Kant

(O presente texto é a transcrição de uma conferência ditada por Don Julián Marías, que, como se sabe, não utiliza para isso um texto escrito - na edição se mantém o estilo oral. Conferência do curso “Los estilos de la Filosofía”, Madrid, 1999/2000 - edição: Jean Lauand - http://www.hottopos.com)

Julián Marías

Hoje vamos a falar de Kant. Kant é uma das mais grandes figuras da História de la Filosofia, mas além disso representa algo muito particular neste curso, cujo tema é "Os estilos da Filosofia". Como verão vocês em seguida, ele não somente significa um estilo novo, senão que tem uma particular consciência disso.

Kant, Immannuel Kant, nasceu em 1724 e morreu em 1804. Nasceu, viveu e morreu em Königsberg, não se moveu de sua cidade natal. Era um homem metódico, a gente punha seu relógio quando passeava o senhor Kant, porque sabia a que hora passava.

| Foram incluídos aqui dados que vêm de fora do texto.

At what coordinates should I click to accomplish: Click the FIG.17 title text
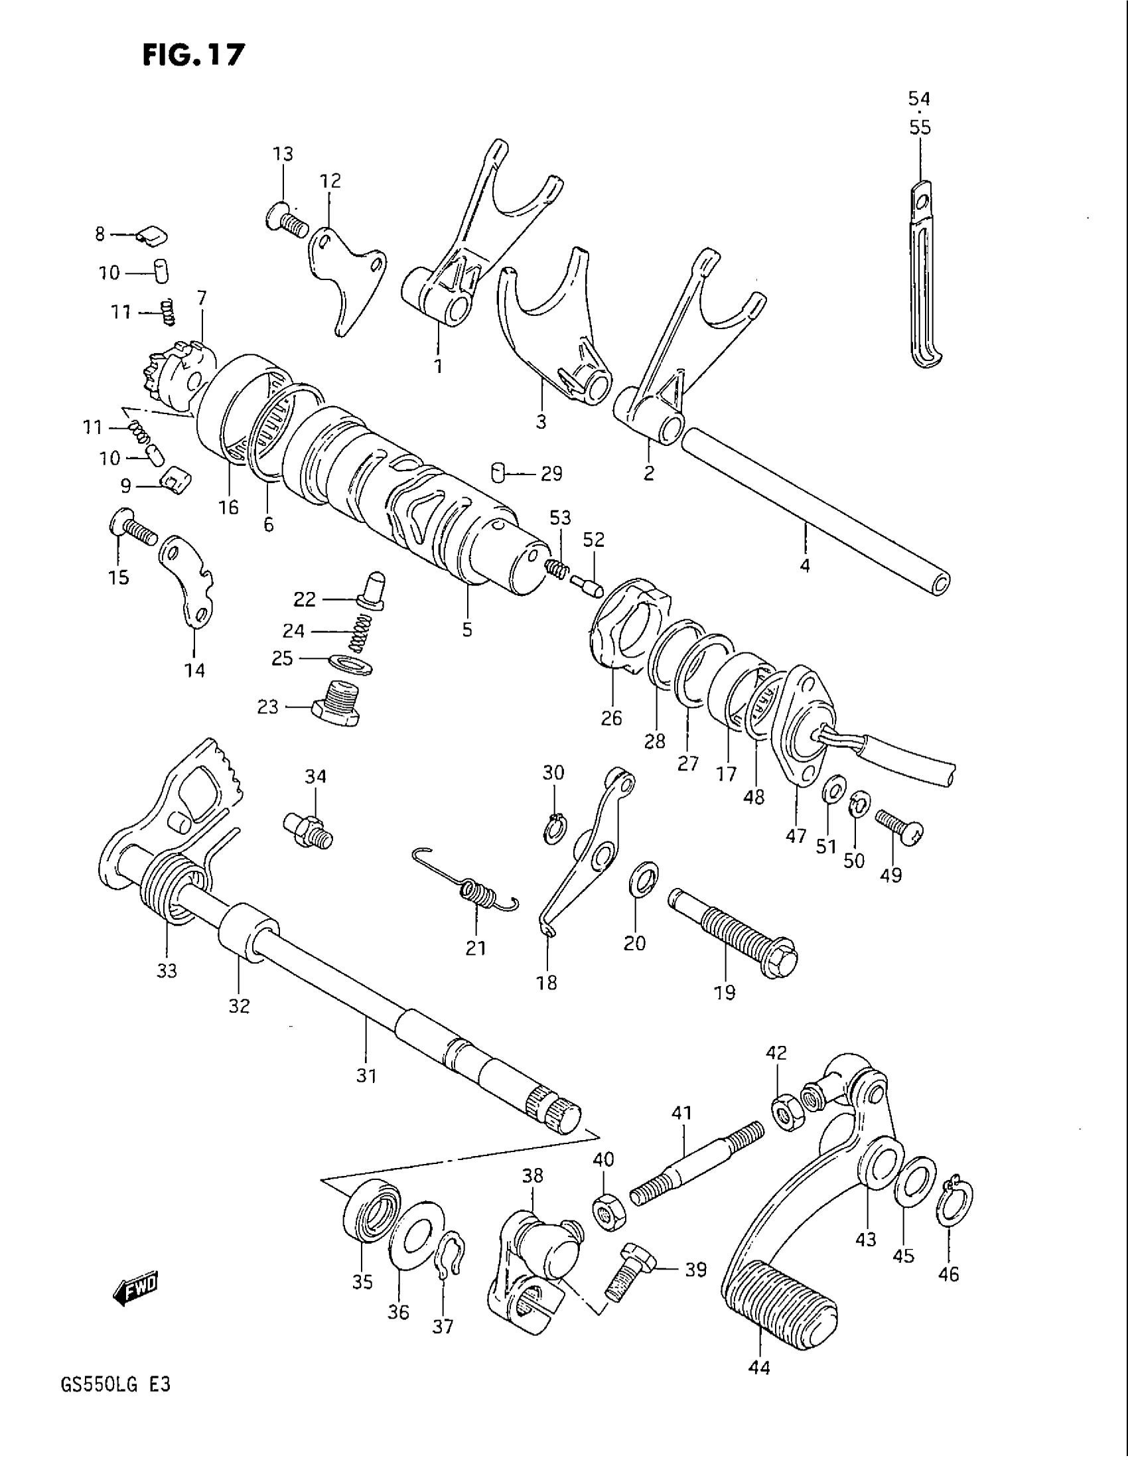193,54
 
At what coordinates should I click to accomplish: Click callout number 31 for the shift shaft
367,1076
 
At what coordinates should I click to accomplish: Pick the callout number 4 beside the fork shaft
805,565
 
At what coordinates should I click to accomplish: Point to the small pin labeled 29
496,473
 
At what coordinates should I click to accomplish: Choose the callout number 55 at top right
920,127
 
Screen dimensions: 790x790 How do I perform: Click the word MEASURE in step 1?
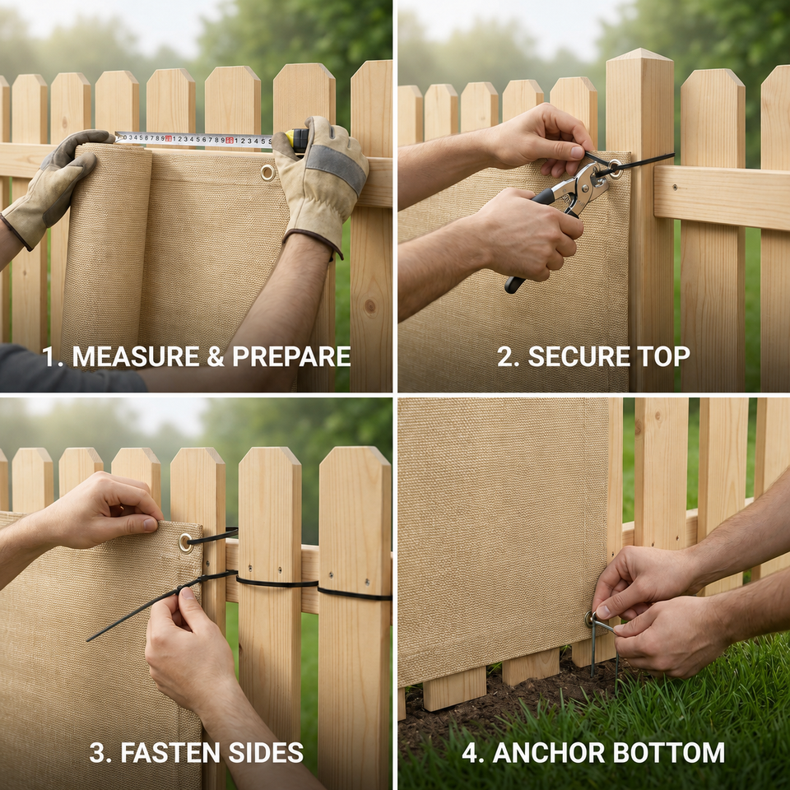point(136,356)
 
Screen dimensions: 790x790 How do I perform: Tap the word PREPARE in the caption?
point(291,356)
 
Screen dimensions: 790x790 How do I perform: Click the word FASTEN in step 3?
point(170,753)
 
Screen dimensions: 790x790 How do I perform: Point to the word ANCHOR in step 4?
point(549,753)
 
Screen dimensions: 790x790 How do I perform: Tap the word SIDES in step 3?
point(266,753)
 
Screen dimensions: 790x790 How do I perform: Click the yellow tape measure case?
point(297,140)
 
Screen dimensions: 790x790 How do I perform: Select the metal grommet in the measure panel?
point(267,173)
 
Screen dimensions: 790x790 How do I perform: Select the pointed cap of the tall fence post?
point(640,54)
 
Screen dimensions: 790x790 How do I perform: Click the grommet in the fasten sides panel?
point(186,543)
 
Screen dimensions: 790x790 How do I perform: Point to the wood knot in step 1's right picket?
point(370,306)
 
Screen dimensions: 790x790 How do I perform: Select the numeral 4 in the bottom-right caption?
point(470,753)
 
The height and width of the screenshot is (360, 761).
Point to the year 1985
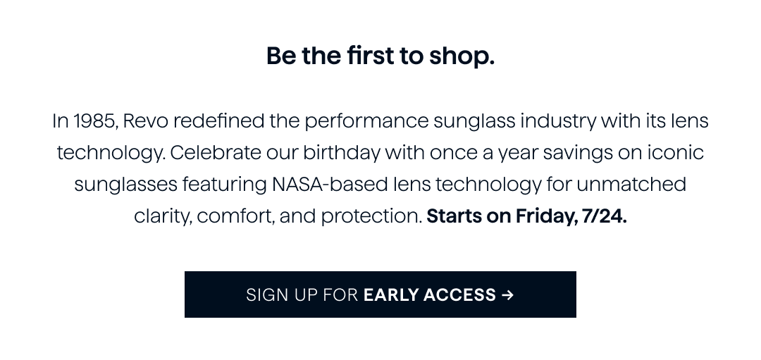pyautogui.click(x=94, y=120)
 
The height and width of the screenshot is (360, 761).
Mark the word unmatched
pyautogui.click(x=631, y=185)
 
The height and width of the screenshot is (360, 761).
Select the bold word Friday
pyautogui.click(x=547, y=216)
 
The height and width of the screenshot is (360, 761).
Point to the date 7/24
pyautogui.click(x=605, y=216)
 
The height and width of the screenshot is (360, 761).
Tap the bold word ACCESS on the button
pyautogui.click(x=459, y=295)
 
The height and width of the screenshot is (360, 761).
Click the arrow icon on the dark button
pyautogui.click(x=507, y=295)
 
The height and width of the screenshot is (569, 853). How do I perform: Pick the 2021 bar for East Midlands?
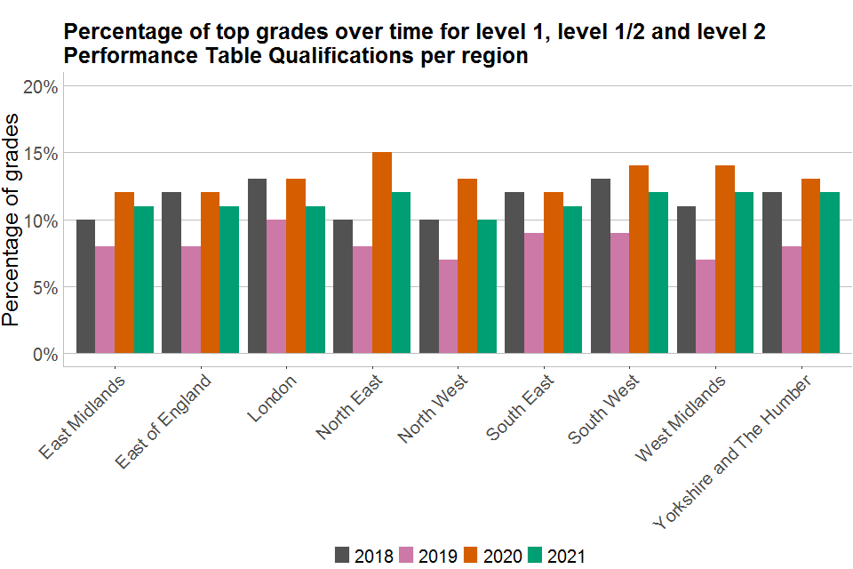click(x=143, y=280)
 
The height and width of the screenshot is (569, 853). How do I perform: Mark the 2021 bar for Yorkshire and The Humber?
click(x=830, y=273)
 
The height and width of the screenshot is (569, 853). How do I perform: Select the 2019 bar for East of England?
click(x=190, y=301)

Há uns ligeiros versos de Antonio Machado que dizem:

¡Tartarín en Königsberg!

Con el puño en la mejilla,

todo lo llegó a saber.

Era de uma família modesta, muito religiosa, protestante, pietista, teve uma vida de professor, solitário, uma vida enormemente simples. É curioso o fato de que tinha boa imaginação: dava cursos de geografia e parece que apresentava países que não conhecia, que não havia visitado nunca, com grande imaginação.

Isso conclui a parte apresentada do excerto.